Portanto, a questão que se instala é como se conciliar o Direito fundamental de todo o cidadão de poder fazer greve e, neste ínterim, manter intacto o princípio da continuidade do serviço público essencial (embora não seja prestado diretamente pelo Estado)?


Esta indagação encontra respostas e limites na referida Lei de Greve. Primeiro porque ela prevê situações em que o empregador não pode incorrer, sob pena de, ilicitamente, “furar” a greve. Isto é verificado, por exemplo, no § único do seu art. 7º, que vaticina que é vedada a rescisão de contrato de trabalho dos empregados durante a greve, bem como a contratação de trabalhadores substitutos para comporem os cargos vagos em face do movimento paredista.

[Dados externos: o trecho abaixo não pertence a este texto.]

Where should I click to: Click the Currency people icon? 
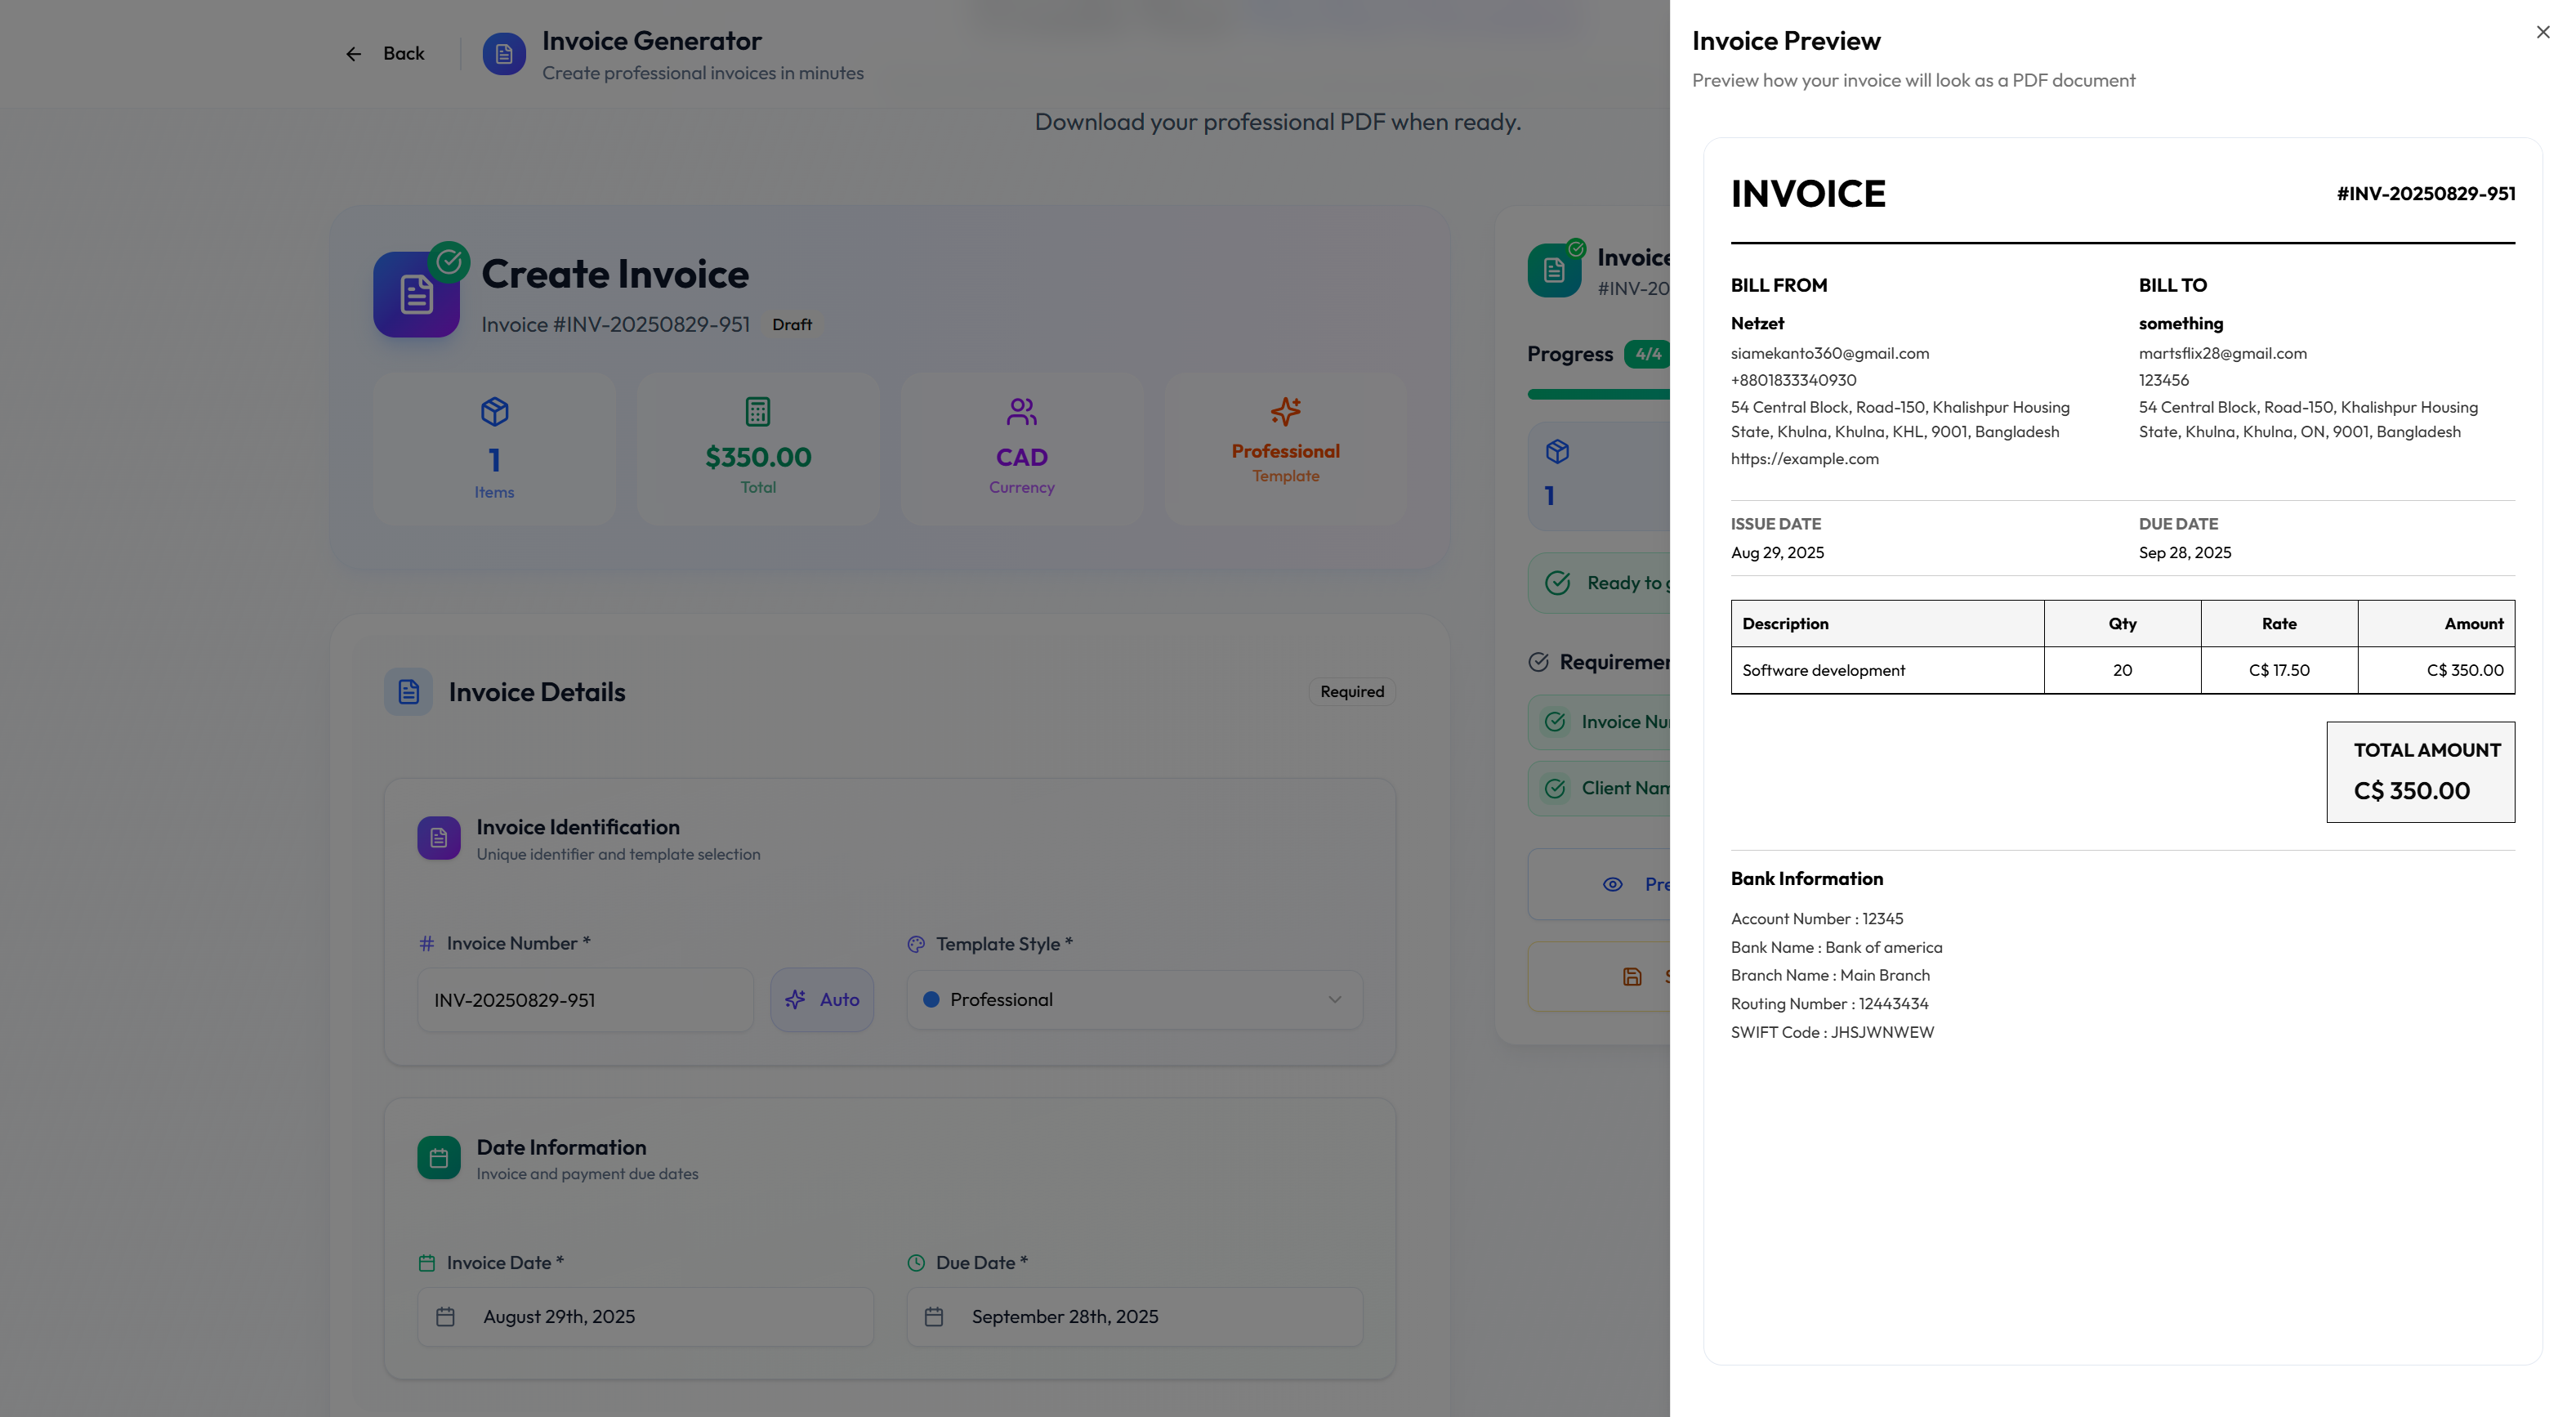coord(1021,411)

Esta regra, porém, comporta duas exceções, que analisaremos a seguir.


As exceções a esta regra se originam de um comando contido na Lei de Greve, no qual transcrevemos, in verbis:

Art. 11. Nos serviços ou atividades essenciais, os sindicatos, os empregadores e os trabalhadores ficam obrigados, de comum acordo, a garantir, durante a greve, a prestação de serviços indispensáveis ao atendimento das necessidades inadiáveis da comunidade.

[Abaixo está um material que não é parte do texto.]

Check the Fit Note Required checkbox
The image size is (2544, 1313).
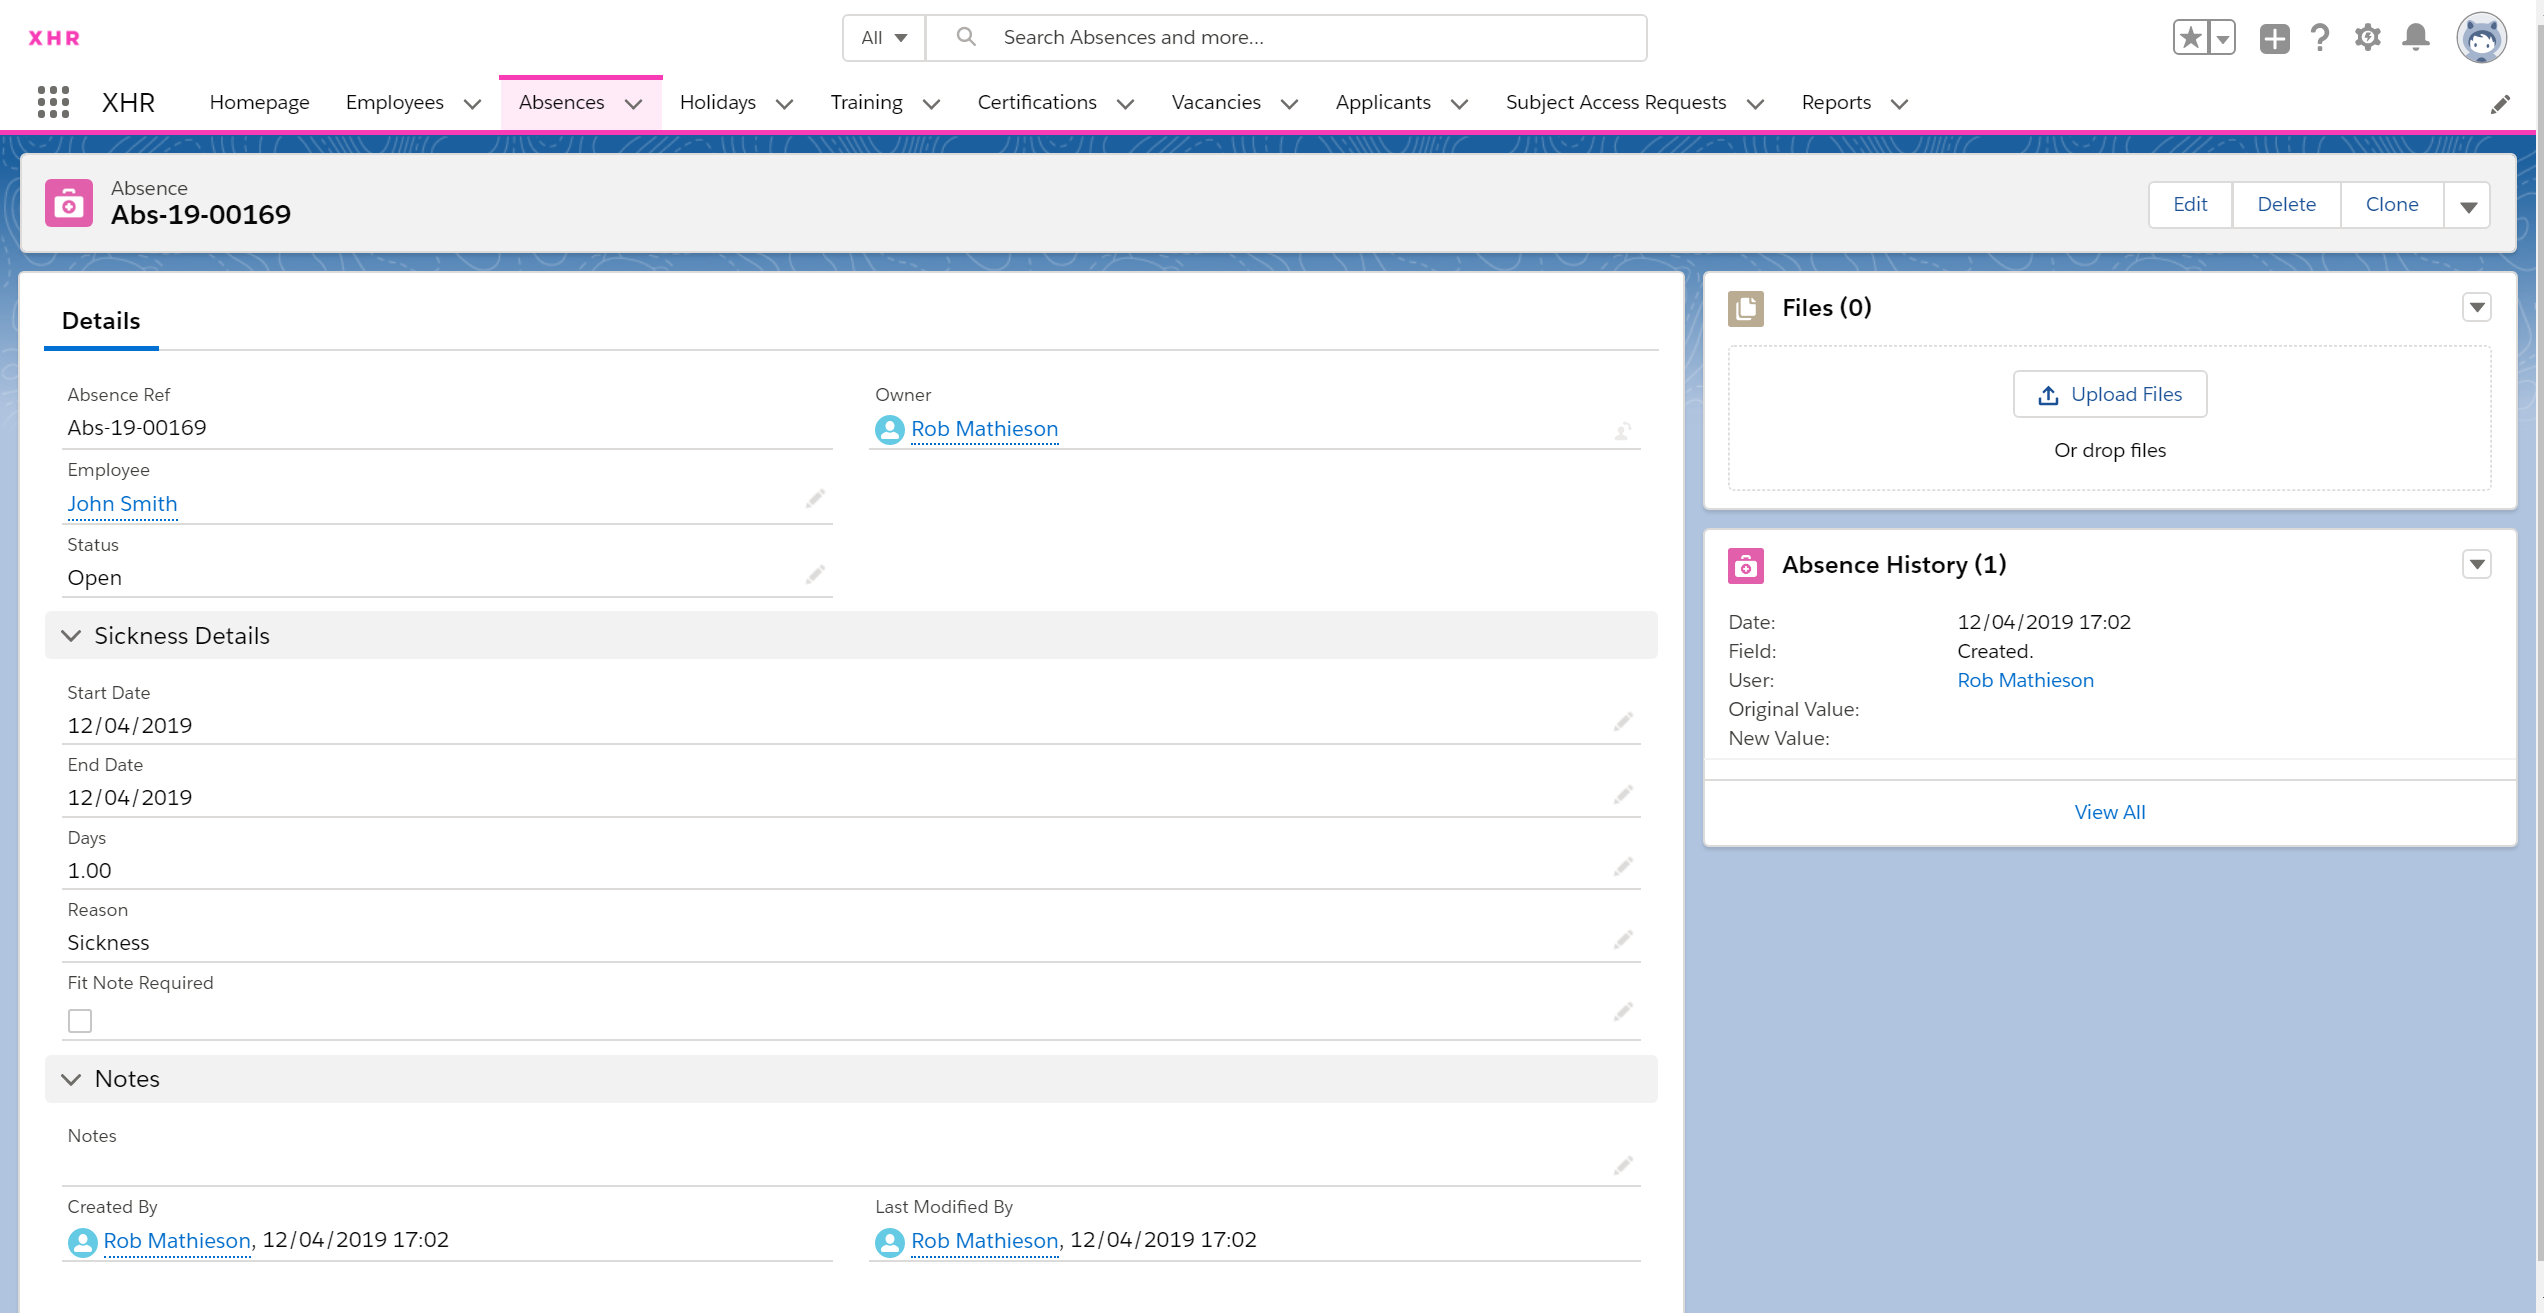[x=80, y=1020]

Parágrafo único. São necessidades inadiáveis da comunidade aquelas que, não atendidas, coloquem em perigo iminente a sobrevivência, a saúde ou a segurança da população. (g.n.)

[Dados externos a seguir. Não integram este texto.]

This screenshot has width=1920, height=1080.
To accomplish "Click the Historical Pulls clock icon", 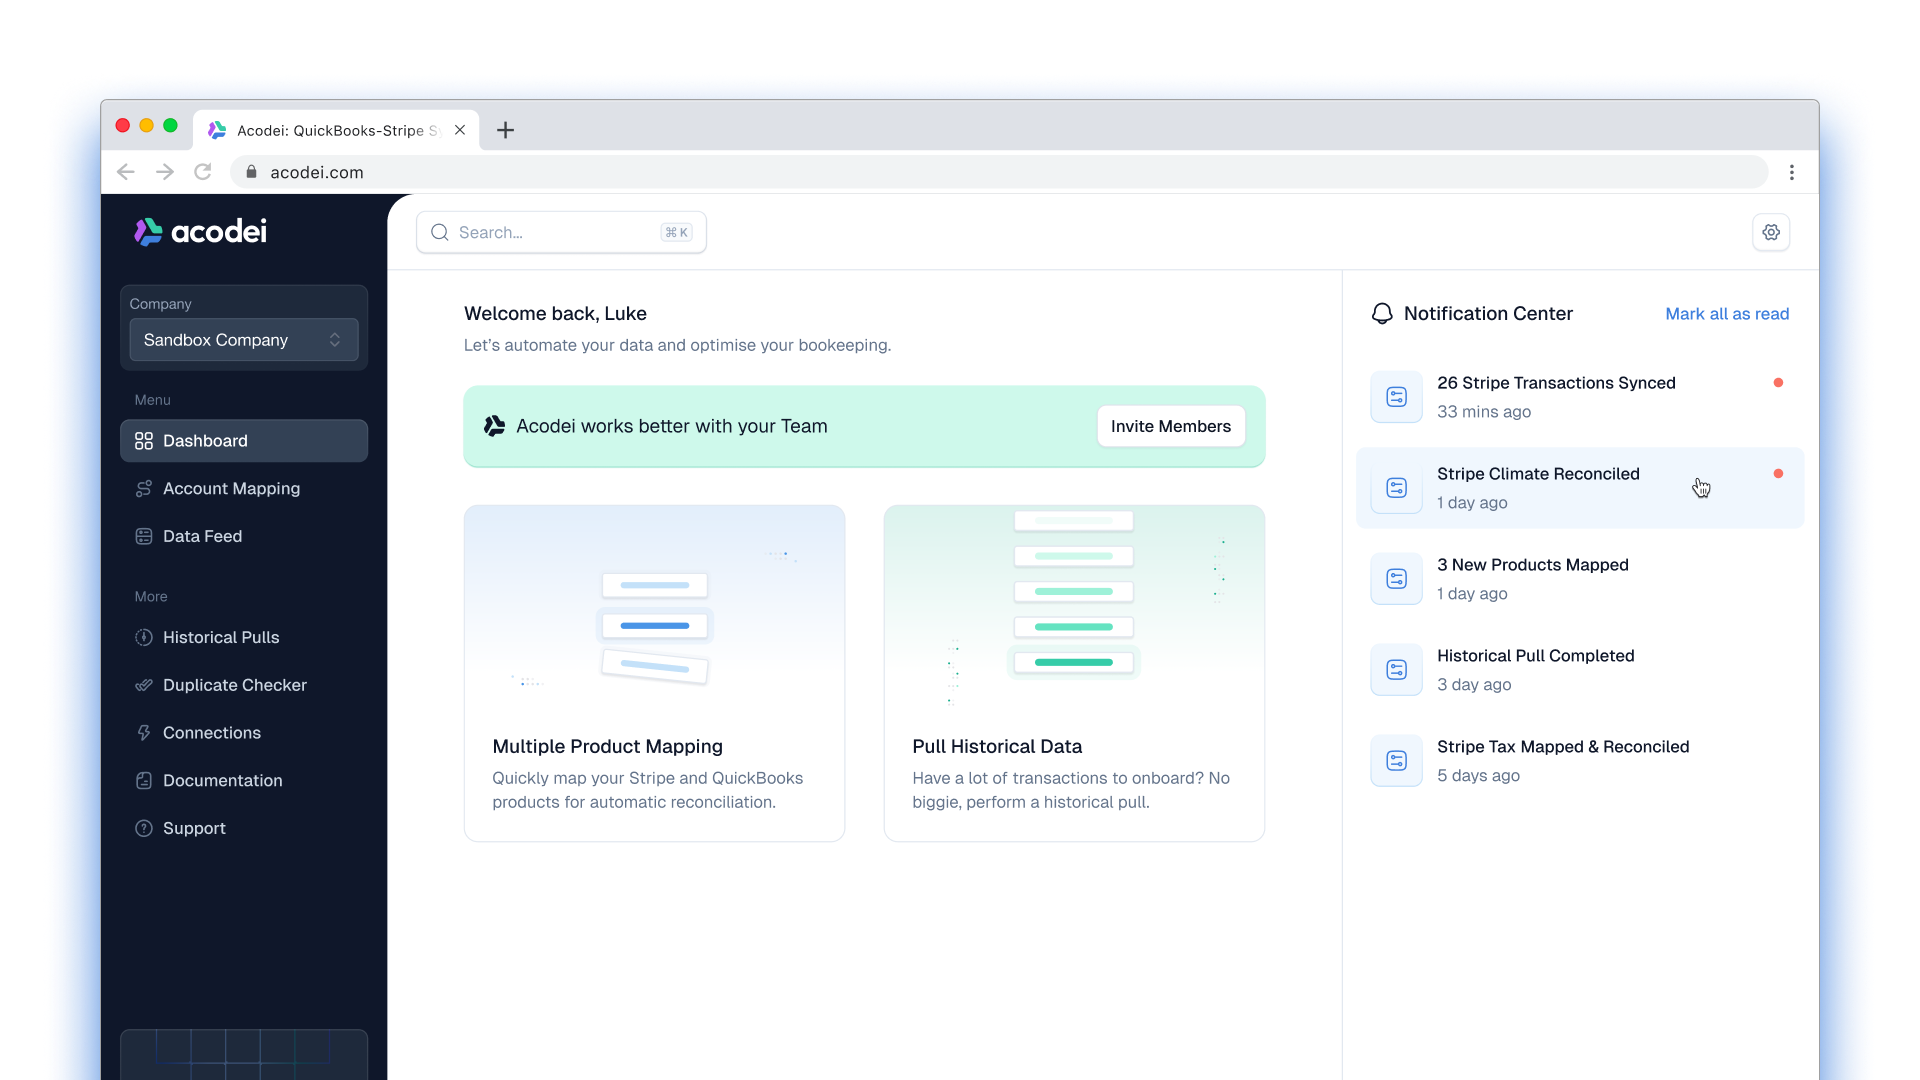I will click(145, 637).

Portanto, embora seja vedado a demissão de empregados durante a greve, ou mesmo a contratação de empregados substitutos, os serviços considerados essenciais devem continuar em funcionamento, em comum acordo entre os sindicatos representativos de ambas as categorias, razão esta que, em caso de descumprimento deste imperativo legal, existem hipóteses na Lei de Greve que prevê exceção à proibição de rescisão contratual ou mesmo substituição dos empregados envolvidos no movimento.


A primeira é a prevista no art. 9º, que assim reza:

Art. 9º. Durante a greve, o sindicato ou a comissão de negociação, mediante acordo com a entidade patronal ou diretamente com o empregador, manterá em atividade equipes de empregados com o propósito de assegurar os serviços cuja paralisação resultem em prejuízo irreparável, pela deterioração irreversível de bens, máquinas e equipamentos1, bem como a manutenção daqueles essenciais à retomada das atividades da empresa quando da cessação do movimento.


Parágrafo único. Não havendo acordo, é assegurado ao empregador, enquanto perdurar a greve, o direito de contratar diretamente os serviços necessários a que se refere este artigo. (g.n.)

O que se depreende dos comandos legislativos supracitados é que, acaso o movimento paredista em atividades essenciais não obedeça aos requisitos do art. 3º3 e 11º da Lei de Greve, bem como não seja exaurido os movimentos negociais (negociação coletiva) será o mesmo considerado ilegal e abusivo, facultando, assim, ao empregador a contratação direta de empregados ou mesmo os serviços necessários para a garantia da continuidade do serviço público, sob pena, inclusive, de o Poder Público intervir, por força do seu art. 12º.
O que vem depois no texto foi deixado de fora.